Both impaired glucose tolerance and increased HOMA values have been previously associated with subtle impairments in cognitive functions, including VF (30,31). We found a similar pattern in that the HOMA value was inversely associated with the VF test score. The HOMA value was also negatively linked to a reduction in gray matter volume, specifically to BA 22 and BA 21 of the right and left temporal lobes, respectively. These brain areas play an important role in language processing and speech production (3,28,29). This is intriguing inasmuch as disturbed speech production is a common trait of Alzheimer disease (32), a disease that has been previously linked to CNS insulin resistance (33). However, a larger set of cognitive tests that assess brain functions involving language should be examined in the future to determine if they also show similar associations with insulin resistance and temporal lobe gray matter reduction.

The cross-sectional nature of our study precludes any assumption about the cause and effect relationship between variables. However, there is convincing evidence that CNS insulin signaling enhances synaptic long-term potentiation (34), modulates the action of neurotransmitters involved in memory processing (e.g., norepinephrine and acetylcholine) (35), and attenuates cortisol secretion (36). Moreover, insulin has been shown to mitigate pathological binding of amyloid-β–derived diffusible ligands (potent CNS neurotoxins) to synapses of neurons (14). Thus, a condition of peripheral insulin resistance may represent a metabolic state in that the ability of insulin to exert its neuroprotective and neuromodulatory effects in the CNS is disrupted. This may therefore accelerate the process of neurodegeneration in brain regions that are sensitive to changes in CNS insulin signaling, such as the temporal lobes, which express high densities of insulin receptors (1). Supporting this assumption, peripheral insulin resistance has been associated with reduced insulin transport across the blood-brain barrier (37); reduced cerebral glucose metabolic rate in frontal, parietotemporal, and cingulate brain regions (7); and reduced cortical excitability in response to intravenous insulin infusion (8). Furthermore, a chronically elevated blood glucose concentration, the hallmark metabolic abnormality associated with somatic insulin resistance, has been shown to accelerate formations of advanced glycation end products, which are hypothesized to promote the development of Alzheimer disease (38). However, alternative mechanisms may also play a role in the observed associations in elderly people. For instance, since vascular damage is linked to deficits in cognitive function and brain volume (39), the negative associations between the HOMA score and both cognitive function and brain structure might be secondary to the detrimental effect of impaired insulin sensitivity on vascular health (40).

In summary, our results provide a potential rationale for hypothesizing that interventions improving insulin sensitivity, such as exercise, are attractive strategies to deter cognitive ageing in cognitively healthy, nondiabetic elderly men and women.
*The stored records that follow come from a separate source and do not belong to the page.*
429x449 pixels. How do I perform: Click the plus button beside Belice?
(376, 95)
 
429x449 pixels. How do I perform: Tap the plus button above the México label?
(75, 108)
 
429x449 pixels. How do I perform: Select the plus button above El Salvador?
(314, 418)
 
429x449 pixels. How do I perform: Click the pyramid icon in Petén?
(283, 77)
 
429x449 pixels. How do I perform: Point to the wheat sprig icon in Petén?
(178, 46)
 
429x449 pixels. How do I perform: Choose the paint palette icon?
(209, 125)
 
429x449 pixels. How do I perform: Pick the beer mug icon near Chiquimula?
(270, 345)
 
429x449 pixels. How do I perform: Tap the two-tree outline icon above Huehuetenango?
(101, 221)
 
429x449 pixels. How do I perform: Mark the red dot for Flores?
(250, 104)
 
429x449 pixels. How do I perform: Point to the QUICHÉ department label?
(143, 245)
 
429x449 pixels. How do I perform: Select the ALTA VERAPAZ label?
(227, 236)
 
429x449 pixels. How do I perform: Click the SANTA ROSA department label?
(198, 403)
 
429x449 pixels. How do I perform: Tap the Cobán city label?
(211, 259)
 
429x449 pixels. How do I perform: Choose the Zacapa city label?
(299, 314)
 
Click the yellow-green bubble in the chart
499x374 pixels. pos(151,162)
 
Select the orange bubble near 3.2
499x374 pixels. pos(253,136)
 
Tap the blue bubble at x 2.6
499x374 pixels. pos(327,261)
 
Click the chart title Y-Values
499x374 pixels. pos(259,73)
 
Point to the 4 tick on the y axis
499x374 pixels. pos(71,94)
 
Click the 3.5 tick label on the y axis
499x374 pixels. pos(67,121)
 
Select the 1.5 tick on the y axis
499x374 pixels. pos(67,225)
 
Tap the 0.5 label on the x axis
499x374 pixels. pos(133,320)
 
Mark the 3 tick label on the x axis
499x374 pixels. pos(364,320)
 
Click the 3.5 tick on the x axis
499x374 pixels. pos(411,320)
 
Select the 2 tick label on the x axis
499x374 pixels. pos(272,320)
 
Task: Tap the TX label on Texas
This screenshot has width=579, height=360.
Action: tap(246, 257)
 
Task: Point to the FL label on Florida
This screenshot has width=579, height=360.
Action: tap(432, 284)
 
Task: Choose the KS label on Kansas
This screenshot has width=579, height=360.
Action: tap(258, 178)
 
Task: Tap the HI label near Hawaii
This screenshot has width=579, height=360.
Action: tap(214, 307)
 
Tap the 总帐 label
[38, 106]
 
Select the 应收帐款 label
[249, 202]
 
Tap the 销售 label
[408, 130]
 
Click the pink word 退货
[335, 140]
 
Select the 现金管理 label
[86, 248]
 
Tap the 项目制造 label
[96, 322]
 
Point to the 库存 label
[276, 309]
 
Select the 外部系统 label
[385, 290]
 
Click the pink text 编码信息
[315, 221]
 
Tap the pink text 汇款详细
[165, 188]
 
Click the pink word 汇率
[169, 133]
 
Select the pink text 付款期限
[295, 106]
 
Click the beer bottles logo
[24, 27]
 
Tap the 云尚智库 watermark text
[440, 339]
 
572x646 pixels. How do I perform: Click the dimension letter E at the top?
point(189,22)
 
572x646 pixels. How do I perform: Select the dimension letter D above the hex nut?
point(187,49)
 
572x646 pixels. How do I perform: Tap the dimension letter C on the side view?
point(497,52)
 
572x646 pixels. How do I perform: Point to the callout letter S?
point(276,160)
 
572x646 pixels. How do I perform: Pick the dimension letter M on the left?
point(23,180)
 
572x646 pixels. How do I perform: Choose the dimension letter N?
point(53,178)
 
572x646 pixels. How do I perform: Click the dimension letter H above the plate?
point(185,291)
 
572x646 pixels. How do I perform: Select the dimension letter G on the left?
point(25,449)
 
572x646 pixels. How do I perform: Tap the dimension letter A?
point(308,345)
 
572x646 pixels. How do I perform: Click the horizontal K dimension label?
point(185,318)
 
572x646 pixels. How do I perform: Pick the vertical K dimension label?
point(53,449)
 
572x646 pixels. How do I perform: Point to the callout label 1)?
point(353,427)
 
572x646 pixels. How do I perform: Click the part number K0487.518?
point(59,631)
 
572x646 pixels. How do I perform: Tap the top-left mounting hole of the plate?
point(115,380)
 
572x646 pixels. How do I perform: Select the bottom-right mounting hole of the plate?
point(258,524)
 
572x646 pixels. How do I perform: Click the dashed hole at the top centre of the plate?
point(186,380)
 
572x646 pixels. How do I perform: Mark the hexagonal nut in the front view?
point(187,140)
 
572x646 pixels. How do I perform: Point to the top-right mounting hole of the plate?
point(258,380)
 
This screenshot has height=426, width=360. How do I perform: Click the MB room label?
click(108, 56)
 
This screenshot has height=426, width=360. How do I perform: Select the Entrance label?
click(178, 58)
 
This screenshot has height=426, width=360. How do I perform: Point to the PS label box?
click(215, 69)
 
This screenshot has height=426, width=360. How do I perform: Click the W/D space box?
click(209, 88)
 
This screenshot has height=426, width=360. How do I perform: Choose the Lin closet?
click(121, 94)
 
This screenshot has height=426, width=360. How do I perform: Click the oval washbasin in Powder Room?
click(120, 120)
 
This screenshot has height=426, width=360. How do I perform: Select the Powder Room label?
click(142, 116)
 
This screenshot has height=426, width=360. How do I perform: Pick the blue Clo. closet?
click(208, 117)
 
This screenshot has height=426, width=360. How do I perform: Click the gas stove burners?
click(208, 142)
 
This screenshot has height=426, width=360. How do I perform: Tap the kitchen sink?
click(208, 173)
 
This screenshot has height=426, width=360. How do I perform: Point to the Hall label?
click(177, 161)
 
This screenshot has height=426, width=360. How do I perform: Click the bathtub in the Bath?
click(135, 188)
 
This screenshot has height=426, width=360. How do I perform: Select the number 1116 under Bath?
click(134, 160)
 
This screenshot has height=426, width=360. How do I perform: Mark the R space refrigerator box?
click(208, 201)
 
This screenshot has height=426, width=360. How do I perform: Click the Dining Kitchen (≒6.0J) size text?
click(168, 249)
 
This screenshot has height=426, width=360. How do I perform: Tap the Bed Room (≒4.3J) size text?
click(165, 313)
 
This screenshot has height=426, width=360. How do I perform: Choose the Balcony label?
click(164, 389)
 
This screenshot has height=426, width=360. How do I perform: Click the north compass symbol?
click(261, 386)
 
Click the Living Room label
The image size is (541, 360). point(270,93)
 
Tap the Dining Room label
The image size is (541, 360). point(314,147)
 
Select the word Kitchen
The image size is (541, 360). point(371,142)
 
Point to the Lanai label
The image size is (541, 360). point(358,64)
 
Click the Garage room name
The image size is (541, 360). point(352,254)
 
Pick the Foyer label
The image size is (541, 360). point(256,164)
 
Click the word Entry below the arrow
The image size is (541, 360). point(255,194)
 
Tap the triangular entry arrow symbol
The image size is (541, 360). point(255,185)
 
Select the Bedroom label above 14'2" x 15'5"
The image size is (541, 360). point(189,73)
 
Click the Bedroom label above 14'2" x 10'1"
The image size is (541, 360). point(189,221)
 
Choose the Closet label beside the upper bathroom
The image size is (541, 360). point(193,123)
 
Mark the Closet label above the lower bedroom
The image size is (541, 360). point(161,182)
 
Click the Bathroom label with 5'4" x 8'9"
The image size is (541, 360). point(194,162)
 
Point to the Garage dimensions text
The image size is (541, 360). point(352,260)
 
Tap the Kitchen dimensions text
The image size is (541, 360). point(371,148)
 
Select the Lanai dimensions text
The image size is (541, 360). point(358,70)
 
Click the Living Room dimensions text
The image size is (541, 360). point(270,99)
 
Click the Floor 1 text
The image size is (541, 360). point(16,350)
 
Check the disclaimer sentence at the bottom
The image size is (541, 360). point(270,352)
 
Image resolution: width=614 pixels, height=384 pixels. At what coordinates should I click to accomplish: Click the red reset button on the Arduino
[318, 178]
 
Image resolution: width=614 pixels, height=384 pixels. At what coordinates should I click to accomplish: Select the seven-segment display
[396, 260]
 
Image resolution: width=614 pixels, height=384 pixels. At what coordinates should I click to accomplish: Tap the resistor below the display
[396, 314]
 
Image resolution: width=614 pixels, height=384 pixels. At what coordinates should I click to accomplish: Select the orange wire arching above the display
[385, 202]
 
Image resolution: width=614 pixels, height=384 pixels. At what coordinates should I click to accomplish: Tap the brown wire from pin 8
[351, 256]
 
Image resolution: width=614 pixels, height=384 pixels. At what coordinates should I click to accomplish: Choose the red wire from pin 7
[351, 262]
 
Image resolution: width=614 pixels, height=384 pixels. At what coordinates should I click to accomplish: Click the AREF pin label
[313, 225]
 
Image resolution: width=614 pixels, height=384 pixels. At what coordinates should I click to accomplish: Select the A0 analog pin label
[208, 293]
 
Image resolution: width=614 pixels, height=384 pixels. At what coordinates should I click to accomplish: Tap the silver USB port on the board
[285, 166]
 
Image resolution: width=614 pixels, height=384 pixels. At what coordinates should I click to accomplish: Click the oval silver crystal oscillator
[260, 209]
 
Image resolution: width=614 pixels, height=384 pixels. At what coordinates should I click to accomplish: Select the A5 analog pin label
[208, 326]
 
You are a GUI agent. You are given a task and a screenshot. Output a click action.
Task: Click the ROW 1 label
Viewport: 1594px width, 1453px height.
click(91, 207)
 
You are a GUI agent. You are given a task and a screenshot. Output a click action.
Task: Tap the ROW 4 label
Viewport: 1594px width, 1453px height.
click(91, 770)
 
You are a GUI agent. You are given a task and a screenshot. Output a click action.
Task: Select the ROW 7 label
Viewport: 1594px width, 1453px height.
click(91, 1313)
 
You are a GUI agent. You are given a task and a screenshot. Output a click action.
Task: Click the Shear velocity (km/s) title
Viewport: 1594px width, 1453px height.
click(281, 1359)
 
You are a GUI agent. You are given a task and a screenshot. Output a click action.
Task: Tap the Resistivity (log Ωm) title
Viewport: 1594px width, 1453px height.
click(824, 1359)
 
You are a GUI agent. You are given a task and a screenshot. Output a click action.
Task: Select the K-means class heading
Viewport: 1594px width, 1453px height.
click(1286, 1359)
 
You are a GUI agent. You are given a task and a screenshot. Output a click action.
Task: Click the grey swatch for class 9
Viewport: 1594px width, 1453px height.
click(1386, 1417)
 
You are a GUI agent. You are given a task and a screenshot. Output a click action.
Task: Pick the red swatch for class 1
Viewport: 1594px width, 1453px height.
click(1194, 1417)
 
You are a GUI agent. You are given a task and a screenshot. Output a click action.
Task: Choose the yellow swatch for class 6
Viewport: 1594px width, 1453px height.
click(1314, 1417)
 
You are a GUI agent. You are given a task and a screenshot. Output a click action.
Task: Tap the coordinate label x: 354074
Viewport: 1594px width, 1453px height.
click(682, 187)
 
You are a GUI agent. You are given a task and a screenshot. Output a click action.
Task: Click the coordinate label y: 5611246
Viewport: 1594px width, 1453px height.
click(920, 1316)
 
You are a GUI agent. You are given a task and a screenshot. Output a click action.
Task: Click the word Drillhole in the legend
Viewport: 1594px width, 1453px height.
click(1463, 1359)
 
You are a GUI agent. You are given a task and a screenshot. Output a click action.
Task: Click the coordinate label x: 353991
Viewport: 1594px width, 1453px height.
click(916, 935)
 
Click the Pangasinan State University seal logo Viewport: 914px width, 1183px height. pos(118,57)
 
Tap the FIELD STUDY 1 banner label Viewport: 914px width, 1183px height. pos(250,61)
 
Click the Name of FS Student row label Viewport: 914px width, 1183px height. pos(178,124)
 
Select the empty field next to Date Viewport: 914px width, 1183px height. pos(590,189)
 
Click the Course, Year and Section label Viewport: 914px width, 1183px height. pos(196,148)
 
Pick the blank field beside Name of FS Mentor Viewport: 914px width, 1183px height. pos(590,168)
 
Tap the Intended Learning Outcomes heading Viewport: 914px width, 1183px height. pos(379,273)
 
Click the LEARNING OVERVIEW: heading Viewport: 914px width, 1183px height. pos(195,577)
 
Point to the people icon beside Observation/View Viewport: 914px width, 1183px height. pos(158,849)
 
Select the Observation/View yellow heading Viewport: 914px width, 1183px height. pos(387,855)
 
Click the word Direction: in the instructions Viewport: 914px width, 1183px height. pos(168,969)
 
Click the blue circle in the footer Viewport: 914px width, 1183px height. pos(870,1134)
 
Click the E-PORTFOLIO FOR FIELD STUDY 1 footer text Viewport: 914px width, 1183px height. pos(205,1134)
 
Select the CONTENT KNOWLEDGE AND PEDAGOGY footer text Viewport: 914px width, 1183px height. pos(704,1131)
However, we did not find any cross-sectional association between the HOMA score, cognitive function, and brain structure in the cognitively impaired and diabetic subgroups. These negative findings are most probably due to the relatively low sample size available in these subpopulations, but they also might be caused by the biasing influence of antidiabetes and psychopharmacologic treatments. Thus, when interpreting our main results (i.e., that fluctuations in insulin sensitivity are associated with speech production and temporal lobe gray matter volume in elderly men and women), caution is warranted. The reader must be careful in making assumptions about the influence of insulin sensitivity on cognitive performance and brain structure in cognitively impaired and diabetic patients.